How easy is Tales of Berseria to pick up and play?
With a number of different difficulties to choose from, including a Simple difficulty for those who simply want to enjoy the story, there's a level to suit all abilities here - and, if you find yourself struggling, you can dial the difficulty down at any time from the System Menu -> Options, accessible via the Touch Pad (on PS4). Generally speaking, it's always fairly easy to work out where you need to go next, too, as you're fairly limited as to how far off the beaten track you can go in the dungeons, fields and caves you'll come across on your journey. Some secrets are hidden off the beaten path, but by and large, they're not especially numerous, while a big friendly star or exclamation mark on the mini-map shows you where you need to head next - and you can bring up a written rundown of your next objective with a tap of the R1 button too.
Perhaps the most challenging part of the Tales of Berseria is its battles. If you're not careful, and attack too many times, you'll end up running down your attack meter, meaning enemies may start to block your attacks, or inflict you with status ailments. Ideally, you want to balance your offence with some defence, giving your meter time to recharge between onslaughts, attacking with the moves your enemies are weak to as and when you can (if it pops up with a red 'power hit' when you land an attack, you're on to a winner). Easier difficulties are more forgiving when it comes to the nuances of the battle system however, so if you're finding yourself struggling to land hits, you may want to change it down.
Fully voiced, there's not even a great deal of reading to be done either - occasional bits crop up when talking to non-mission-critical townsfolk and shopkeepers, but all story sections and cutscenes are spoken out loud.
- "Listen to what Benwick has to say."
- "Hey, Velvet! If you need hunting supplies, come to me!… Not that there's anywhere else to go, mind."
- "According to the calendar, tomorrow should be Scarlet Night. The Opening seven years ago was on Scarlet Night, too. I hope nothing terrible happens."

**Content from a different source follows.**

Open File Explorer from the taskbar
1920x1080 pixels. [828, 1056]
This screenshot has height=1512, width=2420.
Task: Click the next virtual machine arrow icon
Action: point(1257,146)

On the whole, Tales of Berseria is a bit of a darker game than its predecessors - and seeing as you're effectively playing as a band of villains out for revenge, the game does feature more mature content than the average Tales game. Battles are fast and frantic, with characters attacking each other with swords, spells and fists, accompanied by impact sounds and cries of pain - although there's no blood to speak of, with defeated enemies simply fading away. However, some cutscenes do show some more violent acts, like a man impaled on a sword, while some scenes also show blood stains on characters' bodies or clothes.
One section shows a female character partially nude (although genitalia and nipples aren't shown), while the odd lines of dialogue stray into the suggestive - "You mean it feels good to get whipped", "Your butt is a bit bulky" and "Eating lots of vegetables will give you bazongas". However, bad language is relatively tame, with the words a*s and bastard cropping up occasionally, but nothing any stronger.